Question

You screen a chemical library to identify novel chemical regulators of the Arp2/3 complex.You will search for three distinct types of chemical regulators, each with one of the following properties:

a. Class A inhibitor that blocks lamellipodia localization of Arp2/3, but retains activity

b. Class B activator that locks the Arp2/3 complex into the inactive conformation

c. Class C inhibitor prevents Arp2/3 binding to nucleators (eg: WASp, WAVE)
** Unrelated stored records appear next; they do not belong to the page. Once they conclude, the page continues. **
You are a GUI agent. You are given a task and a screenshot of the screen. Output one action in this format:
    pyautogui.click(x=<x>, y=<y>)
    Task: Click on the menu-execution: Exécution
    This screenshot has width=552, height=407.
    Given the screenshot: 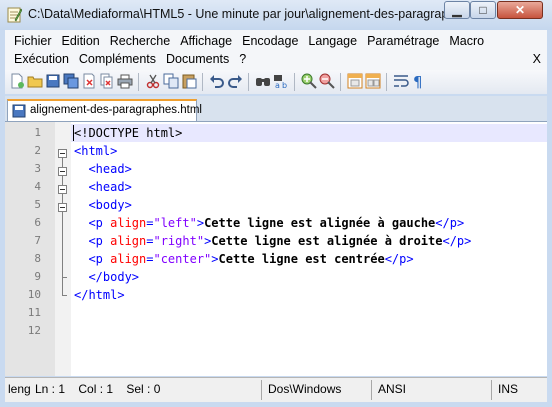 What is the action you would take?
    pyautogui.click(x=42, y=59)
    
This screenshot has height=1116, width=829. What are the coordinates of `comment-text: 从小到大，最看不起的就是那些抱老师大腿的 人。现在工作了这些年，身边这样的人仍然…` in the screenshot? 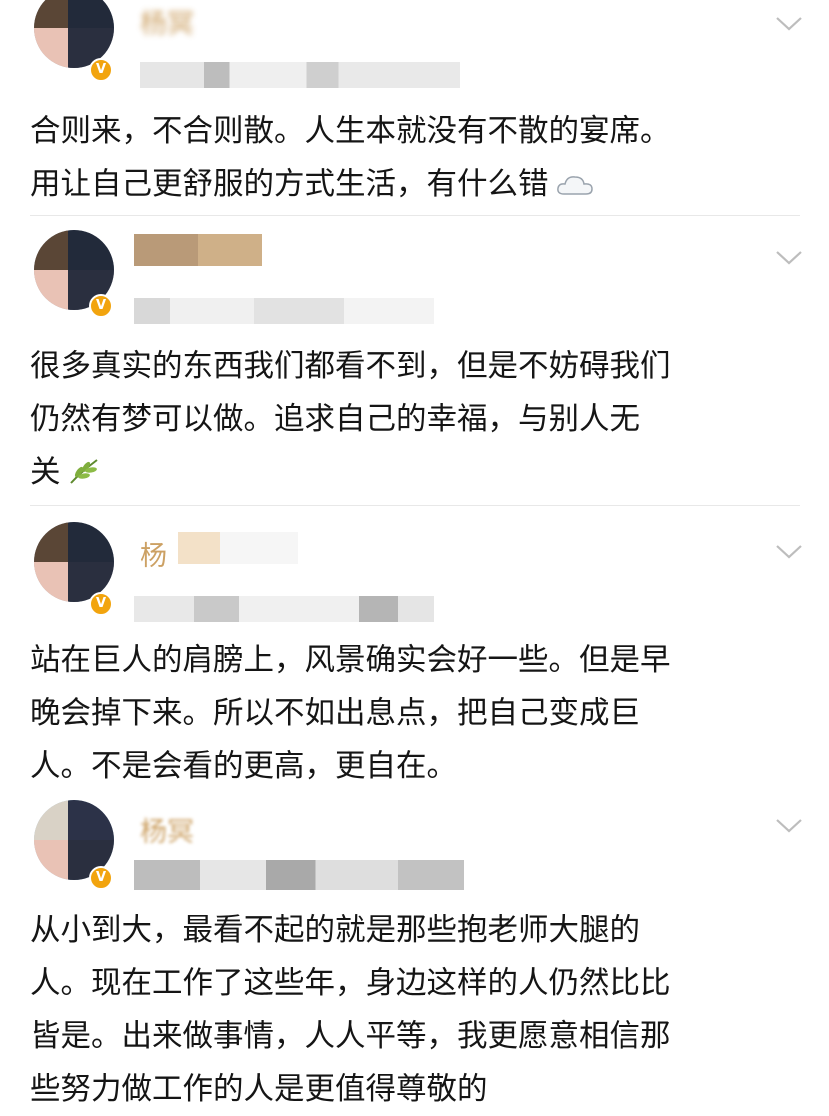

Describe a cell-based approach you could use to identify these compounds, and describe how you predict that actin architectures would change upon treatment with each class of inhibitor.

Answer 1

1. the Arp2/3 complex enables rapid actin polymerization without delay for trimer formation. actin polymerization drives the morphological changes that allow cells to undergo dynamic processes such as division, phagocytosis and migration. Arp2 and Arp 3 are actin related proteins that serve as a nucleus for the new actin filament . the other Arp2/3 complex subunits bind to existing actin filaments to generate branch from mother filament.

2. the dendritic branching pattern formed by Arp 2/3 nucleated fragments is optimal for actin polymerisation to exert a protrusive force which suggest that Arp 2/3 induced filaments contribute to lamelliopodial protrusion. in fibroblasts, null cells and knock down cells lost lamelliopodia but migrated by combining formin based filopodia formation with myosin-2 based contractility . the null cells were unable to migrate directionally during wound healing.

3. the WASP and WAVE family have a domain in their c-termini that binds monomeric actin and the actin monomer then forms growing barbed end. WASP have G-actin binding activity which results in formation of many branched filaments. each branching of an elongating filament increases the number of barbed ends available for elongation, thus enabling the rapid formation of an actin filament network.